Copy the data below verbatim, leaving no line out.

════════

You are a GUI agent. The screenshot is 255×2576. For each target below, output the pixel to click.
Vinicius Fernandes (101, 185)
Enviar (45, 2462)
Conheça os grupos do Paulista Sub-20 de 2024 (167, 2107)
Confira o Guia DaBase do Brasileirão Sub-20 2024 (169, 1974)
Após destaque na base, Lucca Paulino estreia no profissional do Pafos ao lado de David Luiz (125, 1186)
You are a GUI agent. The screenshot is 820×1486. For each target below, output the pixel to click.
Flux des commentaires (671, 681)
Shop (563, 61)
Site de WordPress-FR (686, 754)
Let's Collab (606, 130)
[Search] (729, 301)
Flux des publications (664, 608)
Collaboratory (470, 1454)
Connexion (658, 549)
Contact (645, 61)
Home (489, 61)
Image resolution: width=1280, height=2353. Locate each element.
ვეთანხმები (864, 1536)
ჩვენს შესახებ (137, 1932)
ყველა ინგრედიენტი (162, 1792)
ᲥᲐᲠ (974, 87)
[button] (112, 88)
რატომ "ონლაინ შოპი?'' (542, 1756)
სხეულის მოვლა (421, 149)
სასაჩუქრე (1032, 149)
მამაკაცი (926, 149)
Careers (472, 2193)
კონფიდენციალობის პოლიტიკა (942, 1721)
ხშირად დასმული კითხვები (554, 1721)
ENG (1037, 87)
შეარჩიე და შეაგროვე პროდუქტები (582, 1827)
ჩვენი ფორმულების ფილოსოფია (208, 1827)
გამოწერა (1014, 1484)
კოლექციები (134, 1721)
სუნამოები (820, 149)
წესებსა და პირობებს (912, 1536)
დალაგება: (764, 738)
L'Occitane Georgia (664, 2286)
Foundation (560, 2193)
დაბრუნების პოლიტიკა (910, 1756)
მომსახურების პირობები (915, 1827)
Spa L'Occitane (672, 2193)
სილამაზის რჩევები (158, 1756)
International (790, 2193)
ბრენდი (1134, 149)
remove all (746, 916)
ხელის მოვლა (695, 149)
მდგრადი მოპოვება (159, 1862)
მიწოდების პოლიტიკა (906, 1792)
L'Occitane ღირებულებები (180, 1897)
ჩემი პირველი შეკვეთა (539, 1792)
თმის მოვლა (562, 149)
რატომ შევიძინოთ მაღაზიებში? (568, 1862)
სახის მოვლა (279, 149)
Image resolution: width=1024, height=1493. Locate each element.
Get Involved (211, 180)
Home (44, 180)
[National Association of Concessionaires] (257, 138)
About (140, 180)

════════

[EXERCISE SOLUTION]
You are a GUI agent. The screenshot is 255×2576. For each target below, output the pixel to click.
Vinicius Fernandes (101, 185)
Enviar (45, 2462)
Conheça os grupos do Paulista Sub-20 de 2024 (167, 2107)
Confira o Guia DaBase do Brasileirão Sub-20 2024 (169, 1974)
Após destaque na base, Lucca Paulino estreia no profissional do Pafos ao lado de David Luiz (125, 1186)
You are a GUI agent. The screenshot is 820×1486. For each target below, output the pixel to click.
Flux des commentaires (671, 681)
Shop (563, 61)
Site de WordPress-FR (686, 754)
Let's Collab (606, 130)
[Search] (729, 301)
Flux des publications (664, 608)
Collaboratory (470, 1454)
Connexion (658, 549)
Contact (645, 61)
Home (489, 61)
Image resolution: width=1280, height=2353. Locate each element.
ვეთანხმები (864, 1536)
ჩვენს შესახებ (137, 1932)
ყველა ინგრედიენტი (162, 1792)
ᲥᲐᲠ (974, 87)
[button] (112, 88)
რატომ "ონლაინ შოპი?'' (542, 1756)
სხეულის მოვლა (421, 149)
სასაჩუქრე (1032, 149)
მამაკაცი (926, 149)
Careers (472, 2193)
კონფიდენციალობის პოლიტიკა (942, 1721)
ხშირად დასმული კითხვები (554, 1721)
ENG (1037, 87)
შეარჩიე და შეაგროვე პროდუქტები (582, 1827)
ჩვენი ფორმულების ფილოსოფია (208, 1827)
გამოწერა (1014, 1484)
კოლექციები (134, 1721)
სუნამოები (820, 149)
წესებსა და პირობებს (912, 1536)
დალაგება: (764, 738)
L'Occitane Georgia (664, 2286)
Foundation (560, 2193)
დაბრუნების პოლიტიკა (910, 1756)
მომსახურების პირობები (915, 1827)
Spa L'Occitane (672, 2193)
სილამაზის რჩევები (158, 1756)
International (790, 2193)
ბრენდი (1134, 149)
remove all (746, 916)
ხელის მოვლა (695, 149)
მდგრადი მოპოვება (159, 1862)
მიწოდების პოლიტიკა (906, 1792)
L'Occitane ღირებულებები (180, 1897)
ჩემი პირველი შეკვეთა (539, 1792)
თმის მოვლა (562, 149)
რატომ შევიძინოთ მაღაზიებში? (568, 1862)
სახის მოვლა (279, 149)
Image resolution: width=1024, height=1493. Locate each element.
Get Involved (211, 180)
Home (44, 180)
[National Association of Concessionaires] (257, 138)
About (140, 180)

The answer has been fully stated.